Originally published in 1998 as » Daily Drawing Nr. 26


The artist as a young man … Eyes wide open of no particular reason. I did not even realize it. My friends wondered why it was not that much me as it should. Something was wrong. Then they found out - eyes wide open. From staring at the mirror. Of course, normally my eyelids are rather half closed than that much open.

But this was not one of the typical mistakes I write about in Creative Journal 1.3. I did not learn anything formal in art except what my old teacher at school taught me, but I knew the trick taking proportions with stretched arm and brush. Here I look and see proportions and paint what I see, so the picture is quite realistic on the whole, except for the eyes which are correct, too, for that reason of staring.

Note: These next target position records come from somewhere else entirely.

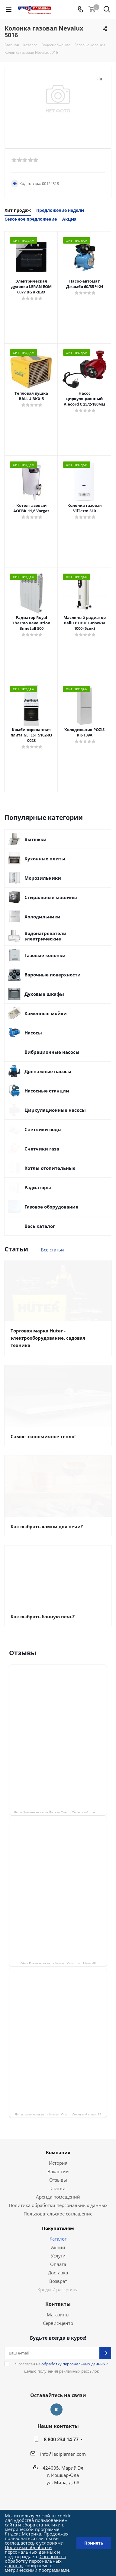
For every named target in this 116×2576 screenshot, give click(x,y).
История (58, 2163)
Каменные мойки (45, 1013)
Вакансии (58, 2171)
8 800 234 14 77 (61, 2439)
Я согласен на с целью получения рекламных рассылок (61, 2367)
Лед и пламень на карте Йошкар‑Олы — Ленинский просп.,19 (58, 2114)
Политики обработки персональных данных (30, 2549)
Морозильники (42, 878)
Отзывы (58, 2180)
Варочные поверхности (52, 975)
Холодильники (42, 917)
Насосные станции (46, 1091)
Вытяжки (35, 839)
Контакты (58, 2304)
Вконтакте (56, 2409)
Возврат (58, 2281)
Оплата (58, 2264)
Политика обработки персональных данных (58, 2205)
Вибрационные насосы (51, 1052)
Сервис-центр (58, 2323)
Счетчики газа (41, 1149)
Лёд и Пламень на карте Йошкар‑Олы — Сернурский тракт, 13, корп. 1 (60, 1812)
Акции (58, 2247)
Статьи (58, 2188)
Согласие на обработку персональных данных (35, 2560)
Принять (93, 2543)
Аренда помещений (58, 2197)
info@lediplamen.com (63, 2454)
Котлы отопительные (50, 1168)
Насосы (33, 1033)
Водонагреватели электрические (45, 936)
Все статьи (52, 1250)
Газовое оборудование (51, 1207)
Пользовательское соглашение (58, 2214)
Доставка (58, 2273)
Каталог (58, 2239)
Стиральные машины (50, 897)
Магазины (58, 2315)
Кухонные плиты (44, 859)
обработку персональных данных (73, 2364)
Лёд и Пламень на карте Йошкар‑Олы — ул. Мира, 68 (58, 1963)
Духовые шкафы (44, 994)
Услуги (58, 2256)
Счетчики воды (43, 1129)
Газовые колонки (45, 955)
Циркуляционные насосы (55, 1110)
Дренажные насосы (47, 1071)
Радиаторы (37, 1187)
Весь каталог (39, 1226)
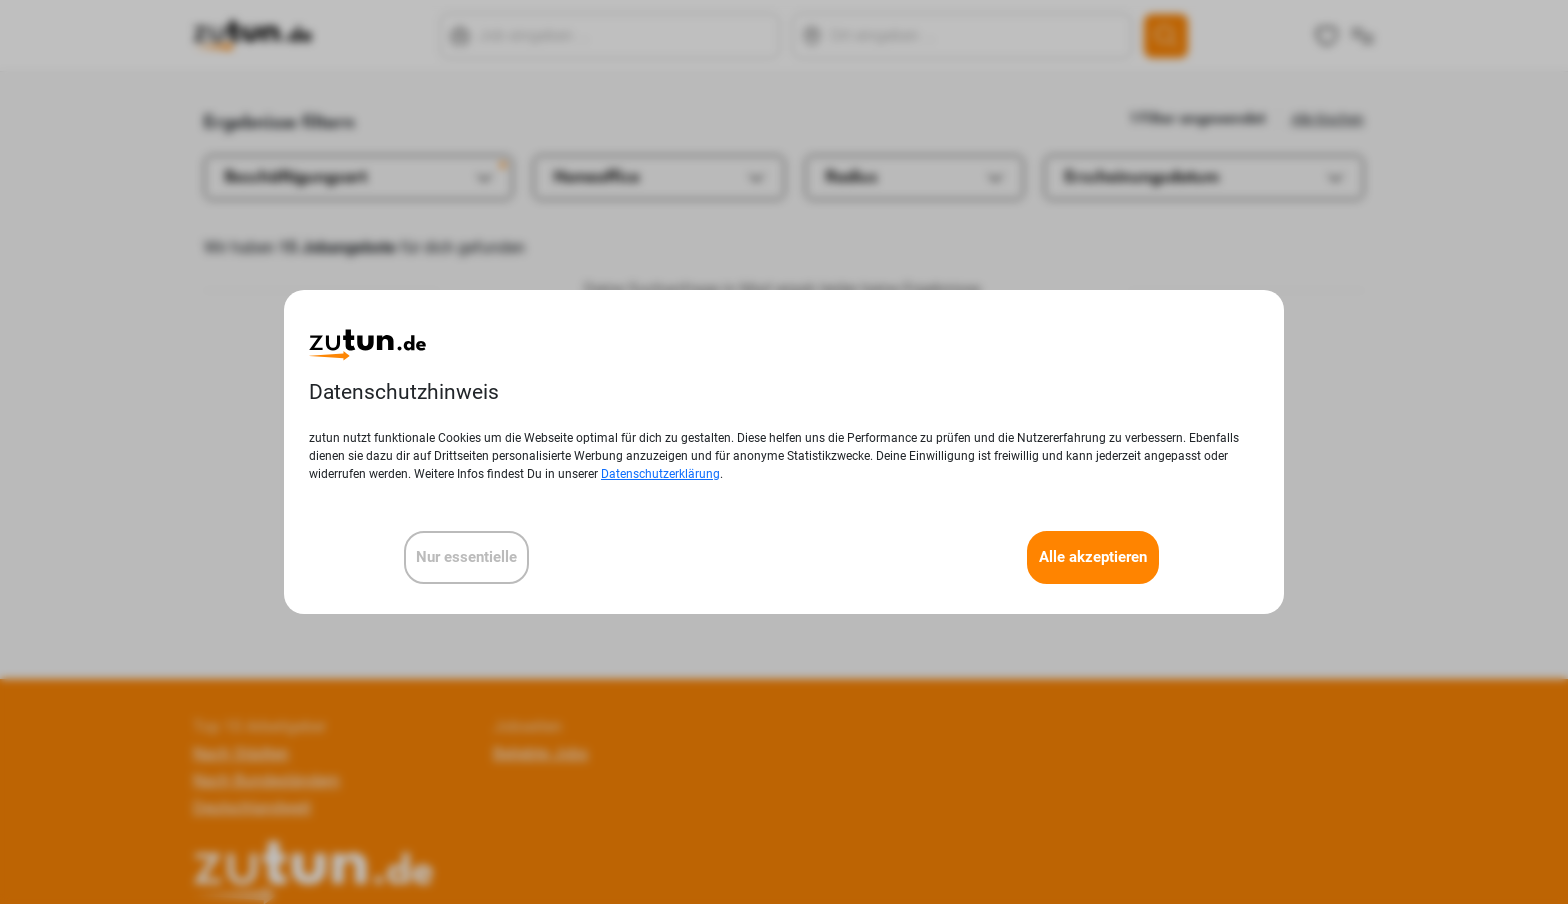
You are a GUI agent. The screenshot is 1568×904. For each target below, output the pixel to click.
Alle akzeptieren (1093, 557)
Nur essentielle (466, 557)
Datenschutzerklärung (660, 474)
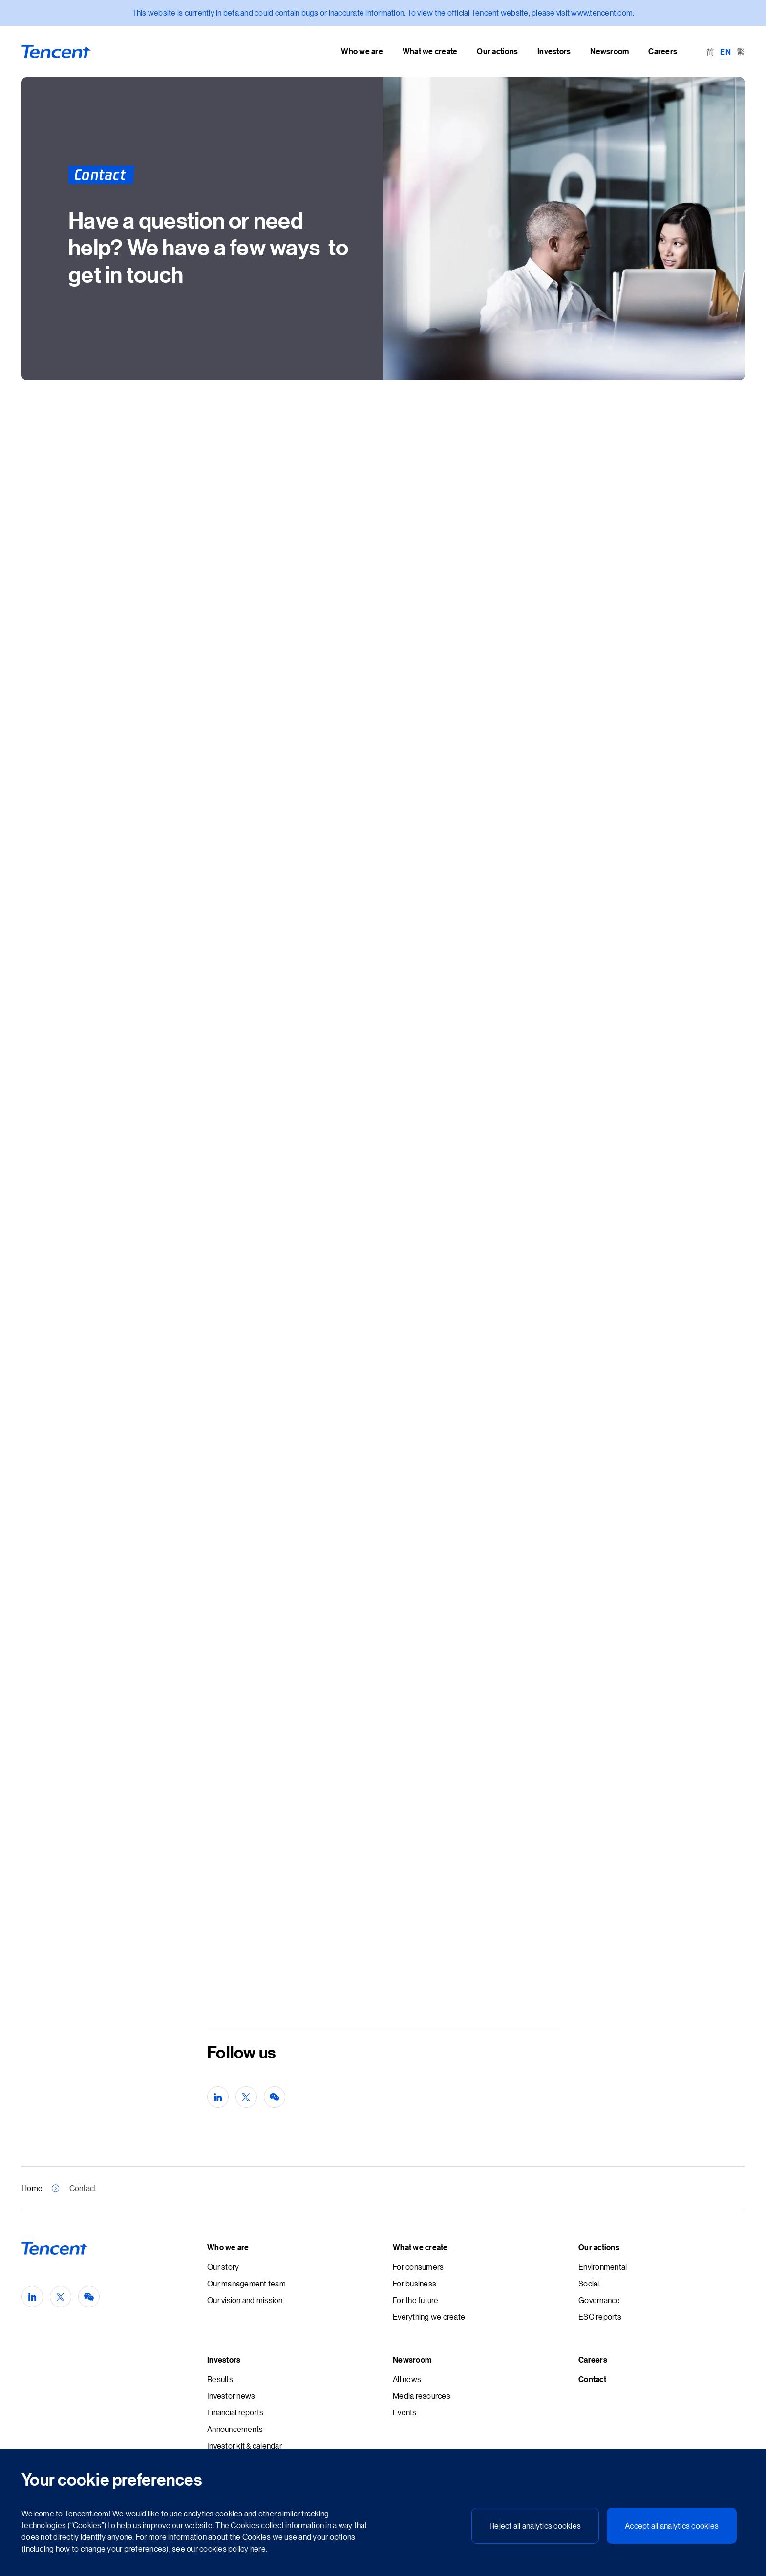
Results (220, 2379)
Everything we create (429, 2316)
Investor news (231, 2395)
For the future (416, 2300)
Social (588, 2283)
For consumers (418, 2267)
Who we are (228, 2247)
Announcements (235, 2429)
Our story (223, 2267)
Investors (223, 2359)
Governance (599, 2300)
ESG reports (599, 2316)
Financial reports (235, 2412)
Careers (592, 2359)
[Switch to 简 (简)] (710, 51)
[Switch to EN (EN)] (725, 51)
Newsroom (412, 2359)
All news (407, 2379)
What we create (420, 2247)
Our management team (246, 2283)
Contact (592, 2379)
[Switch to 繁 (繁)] (741, 51)
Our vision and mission (245, 2300)
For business (414, 2283)
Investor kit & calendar (244, 2445)
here (257, 2548)
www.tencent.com (602, 12)
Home (32, 2188)
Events (405, 2412)
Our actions (598, 2247)
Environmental (602, 2267)
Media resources (421, 2395)
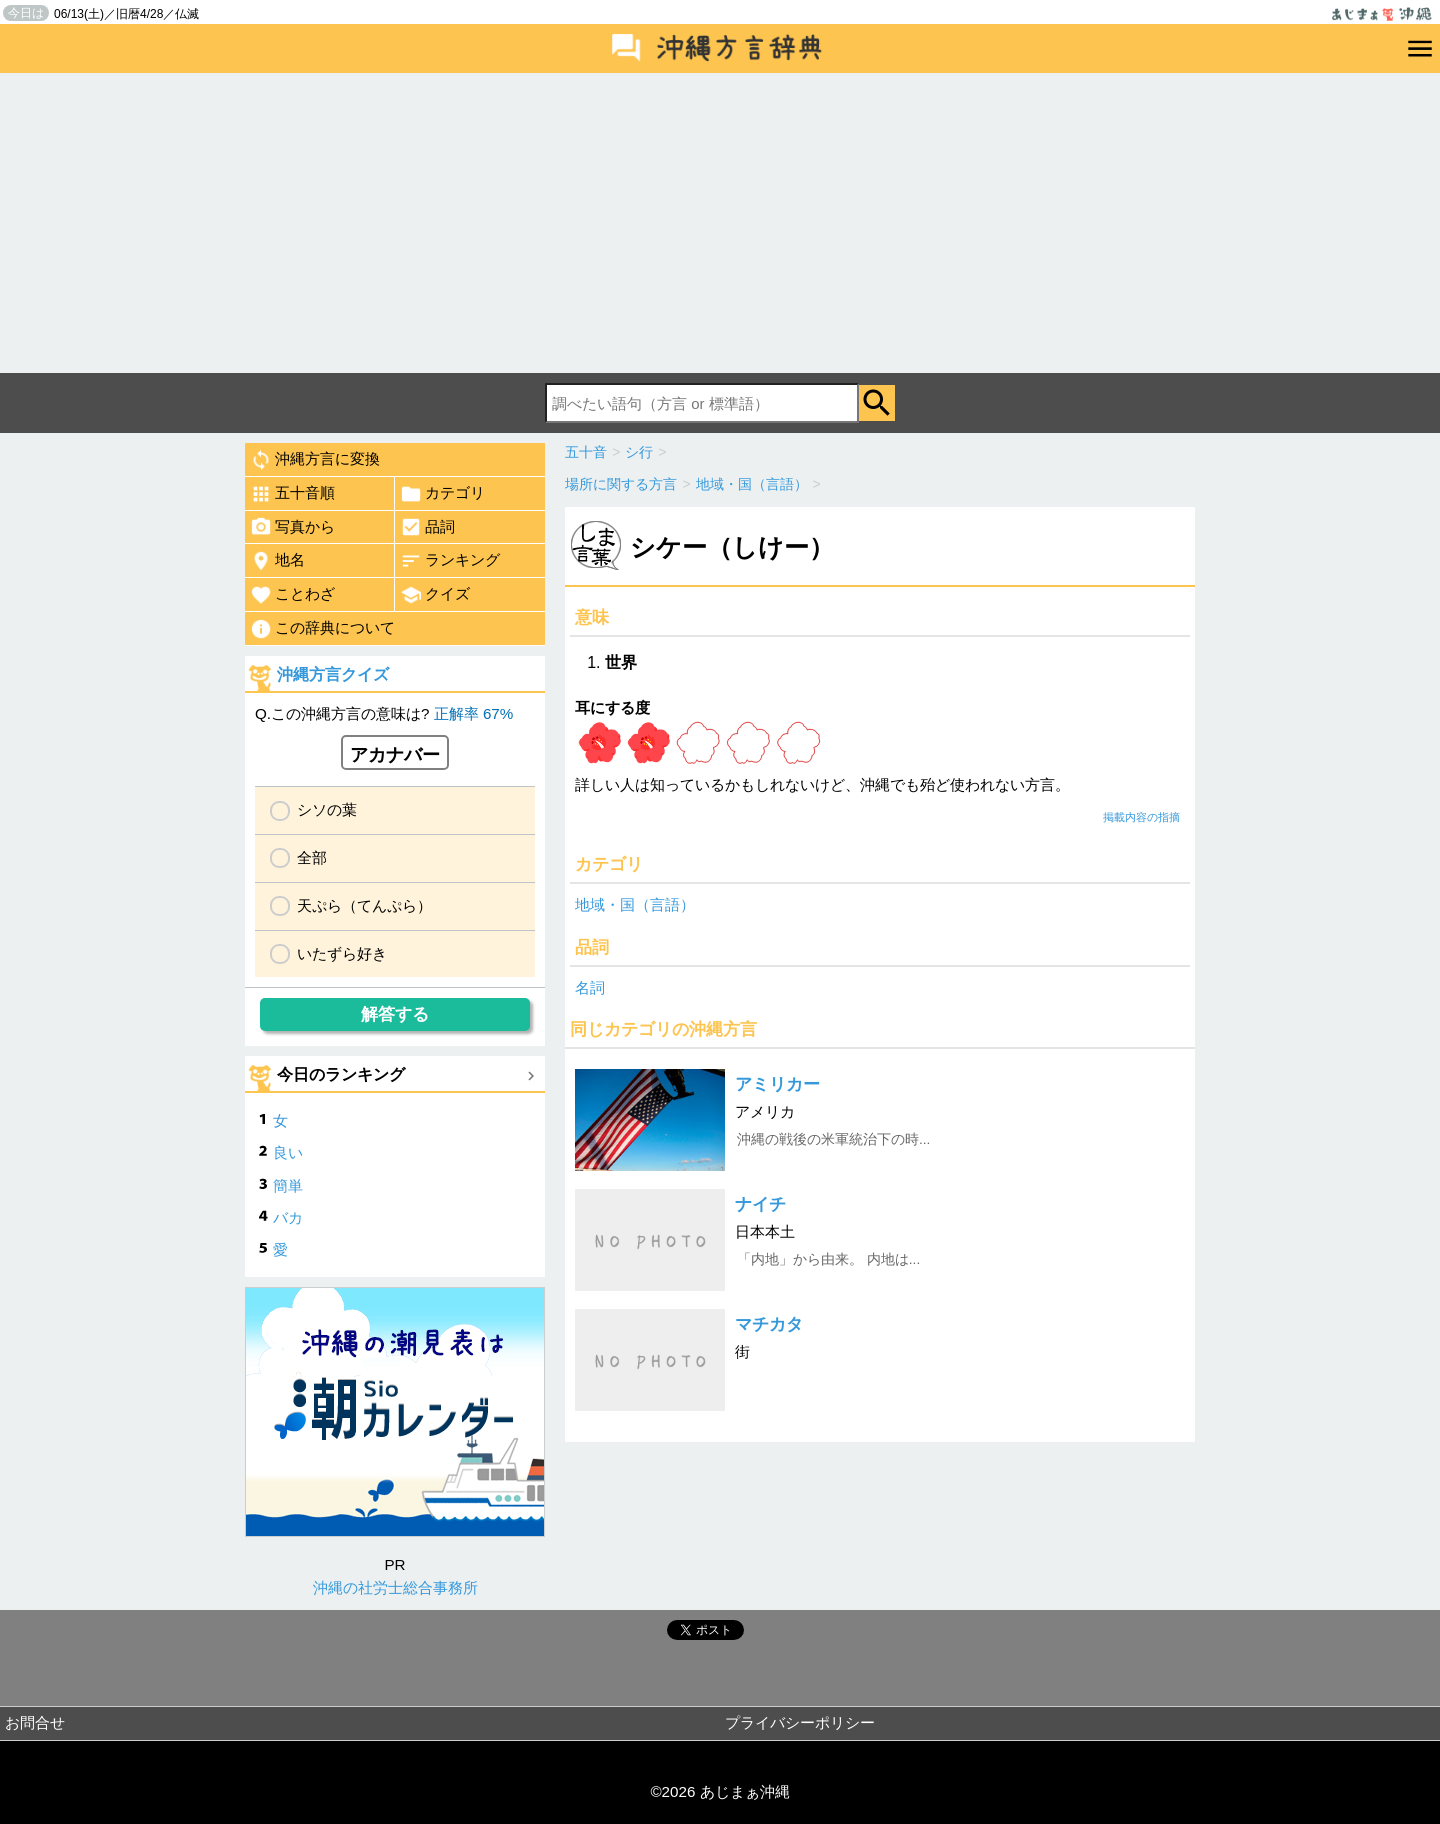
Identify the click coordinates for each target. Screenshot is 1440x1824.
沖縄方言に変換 (315, 460)
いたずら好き (342, 953)
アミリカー (777, 1084)
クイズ (435, 595)
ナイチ (760, 1204)
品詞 (427, 527)
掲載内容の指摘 (1141, 817)
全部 (312, 857)
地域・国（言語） (635, 904)
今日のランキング (341, 1074)
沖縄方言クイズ (333, 674)
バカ (288, 1217)
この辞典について (322, 629)
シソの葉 (327, 809)
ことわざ (292, 595)
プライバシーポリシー (800, 1722)
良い (288, 1152)
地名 (277, 561)
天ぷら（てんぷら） (364, 905)
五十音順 (292, 494)
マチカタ (769, 1324)
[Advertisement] (720, 223)
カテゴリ (442, 494)
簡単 (288, 1185)
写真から (292, 527)
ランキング (450, 561)
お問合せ (35, 1722)
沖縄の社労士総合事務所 (395, 1587)
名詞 (590, 987)
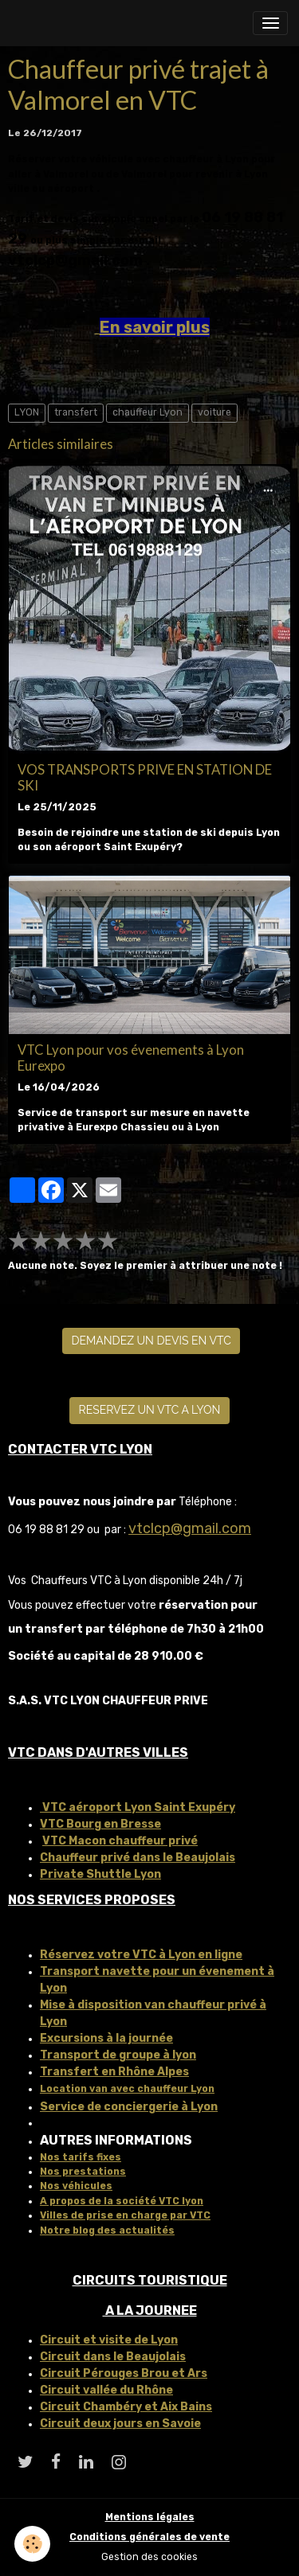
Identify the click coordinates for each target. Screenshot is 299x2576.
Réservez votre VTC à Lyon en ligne (141, 1954)
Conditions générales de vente (149, 2537)
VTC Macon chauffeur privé (120, 1841)
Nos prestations (83, 2171)
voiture (214, 412)
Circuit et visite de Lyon (109, 2340)
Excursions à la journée (106, 2038)
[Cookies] (32, 2544)
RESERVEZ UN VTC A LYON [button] (150, 1409)
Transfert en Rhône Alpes (114, 2071)
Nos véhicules (76, 2186)
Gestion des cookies (149, 2556)
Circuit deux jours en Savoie (120, 2423)
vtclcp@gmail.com (189, 1528)
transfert (75, 412)
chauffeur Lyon (147, 412)
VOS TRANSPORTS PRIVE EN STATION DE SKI (145, 778)
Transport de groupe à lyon (118, 2055)
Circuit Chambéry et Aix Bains (126, 2407)
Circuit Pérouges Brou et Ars (123, 2373)
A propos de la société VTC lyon (121, 2201)
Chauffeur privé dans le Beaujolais (137, 1857)
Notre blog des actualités (107, 2230)
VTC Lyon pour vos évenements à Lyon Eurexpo (131, 1058)
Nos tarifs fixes (80, 2157)
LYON (26, 412)
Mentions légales (150, 2517)
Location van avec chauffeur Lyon (127, 2088)
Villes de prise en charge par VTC (125, 2215)
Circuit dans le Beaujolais (113, 2356)
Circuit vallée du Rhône (106, 2390)
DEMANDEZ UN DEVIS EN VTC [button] (151, 1340)
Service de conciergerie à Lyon (129, 2106)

As this staring does not relate to the mood, the painting looks funny. There are famous etchings of Rembrandt depicting all sorts of grimaces, and I know of a drawing of Beckmann as a young man mouth wide open - all these show that the artist was after the expression produced by pulling faces.

This is not the case here. The face is open, the expression does not relate to the eyes, and all you get is the desire to depict what is seen in the mirror - the surface of things.

Of course, I wanted to reassure myself if I could paint “right”, “correct”, “realistically”. I don’t want to delve into what could be possibly meant by those terms here, it is pretty clear that I am as naive as people generally are when it comes to art and painting.

And the question was answered by this painting. It took me some two or three hours to do that painting from scratch, and I realized that this kind of work is not hard to do. Nothing special to it. If I could do it so easily without formal training, I would not have to feel embarrassed if I choose to paint in a non realistic style.

Remember, Picasso was taken to be a wonder child because of his talent to paint realistically. He even had credits because of this in his later age, when he shocked people at large. After all, he had proven that he could do otherwise. People tend to think that painting realistically is hard to do, all other non realistic stuff being easy and childish. I proved to myself that this is not the case. It is the other way around. Painting realistically is easy. Inventing forms you don’t see is hard.

This was no small problem, as I see today. Most people still see art developing in a straight line coming from the middle ages with its obvious drawbacks (seemingly those people just painted like kids who don’t know better) to the renaissance with all its mathematical inventions to the 19th century, culminating in impressionism, still to be understood as kind of an improvement encompassing the features of light, to modern painting as an open break with tradition.

Common belief is, the modern artist is a botcher all right, making fun of the public, and people feel uncomfortable being laughed at. There are legions of stories on that theme, one of the last I know of happened early this year: A preschool Danish boy was awarded an eminent prize for abstract painting. There sure is a problem here. Those experts could not tell works of matured artists from those of a child void of artistic want. Confusion rises high everywhere, obviously.

At El Quatre Gats, for example, you can read how confused, even furious people are about Picasso (Online-Forum, no longer available). I did not doubt that modern art has its merits, but I was not quite sure. This painting shows that I did not care. I wanted to find out what it was that got me to paint in the first place, and how I could produce a painting worth the effort.

Some days earlier, I had my breakthrough, but I did not realize it. I did my first painting without preconception. It was a self portrait, too, but not so realistic that I could realize it. I certainly did not do it in front of a mirror. And it was the first I felt was worth to be hung, the first I was happy about. The fact that I did the realistic painting later proves that I did not realize at all what that meant to me.

I like the young man shown here. You see that he does not pretend. He is after something, but he does not know what it is. But it is very easy. It lies open in front of him, but he does not see. He is after himself. He wants to know who he is. And this is the core of every one’s life: Know who you are! You can’t find out by staring at the mirror. Definitely not.